= Task to complete =
Would you return the entries below exactly from the line containing "495x688 pixels." onward, ending with the final line and including it, and nothing else?

= Collected data =
____
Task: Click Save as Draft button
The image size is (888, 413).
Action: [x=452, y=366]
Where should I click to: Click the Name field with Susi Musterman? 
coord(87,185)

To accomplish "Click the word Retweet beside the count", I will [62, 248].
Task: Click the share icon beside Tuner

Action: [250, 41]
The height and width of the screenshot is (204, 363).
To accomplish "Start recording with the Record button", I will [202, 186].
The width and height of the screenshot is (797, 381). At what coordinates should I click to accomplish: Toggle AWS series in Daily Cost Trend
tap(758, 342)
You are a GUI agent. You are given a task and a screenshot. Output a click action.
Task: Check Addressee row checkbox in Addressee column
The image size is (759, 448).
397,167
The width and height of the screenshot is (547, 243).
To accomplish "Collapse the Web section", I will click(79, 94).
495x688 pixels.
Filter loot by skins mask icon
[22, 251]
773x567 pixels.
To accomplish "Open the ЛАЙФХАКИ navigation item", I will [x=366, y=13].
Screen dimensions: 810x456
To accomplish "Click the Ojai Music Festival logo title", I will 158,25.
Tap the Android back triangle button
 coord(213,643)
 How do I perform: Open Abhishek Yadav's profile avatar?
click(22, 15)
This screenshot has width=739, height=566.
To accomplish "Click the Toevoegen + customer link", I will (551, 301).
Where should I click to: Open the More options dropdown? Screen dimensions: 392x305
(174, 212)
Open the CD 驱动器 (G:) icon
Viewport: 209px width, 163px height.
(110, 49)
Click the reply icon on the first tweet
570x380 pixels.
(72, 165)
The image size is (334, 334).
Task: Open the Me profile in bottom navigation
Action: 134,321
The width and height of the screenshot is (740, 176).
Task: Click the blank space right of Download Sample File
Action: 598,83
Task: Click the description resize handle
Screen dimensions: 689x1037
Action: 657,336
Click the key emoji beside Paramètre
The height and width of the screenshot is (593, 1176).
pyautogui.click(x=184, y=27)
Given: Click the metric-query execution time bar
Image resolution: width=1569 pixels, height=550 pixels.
____
= Reply =
495x688 pixels.
Filter loot by skins mask icon
[22, 251]
773x567 pixels.
To accomplish "Open the ЛАЙФХАКИ navigation item", I will [x=366, y=13].
Screen dimensions: 810x456
To accomplish "Click the Ojai Music Festival logo title", I will 158,25.
Tap the Android back triangle button
 coord(213,643)
 How do I perform: Open Abhishek Yadav's profile avatar?
click(22, 15)
This screenshot has width=739, height=566.
To accomplish "Click the Toevoegen + customer link", I will (551, 301).
Where should I click to: Open the More options dropdown? Screen dimensions: 392x305
(174, 212)
Open the CD 驱动器 (G:) icon
Viewport: 209px width, 163px height.
(110, 49)
Click the reply icon on the first tweet
570x380 pixels.
(72, 165)
The image size is (334, 334).
Task: Open the Me profile in bottom navigation
Action: 134,321
The width and height of the screenshot is (740, 176).
Task: Click the blank space right of Download Sample File
Action: 598,83
Task: Click the description resize handle
Screen dimensions: 689x1037
Action: 657,336
Click the key emoji beside Paramètre
The height and width of the screenshot is (593, 1176).
pyautogui.click(x=184, y=27)
Given: Click the metric-query execution time bar
Image resolution: width=1569 pixels, height=550 pixels.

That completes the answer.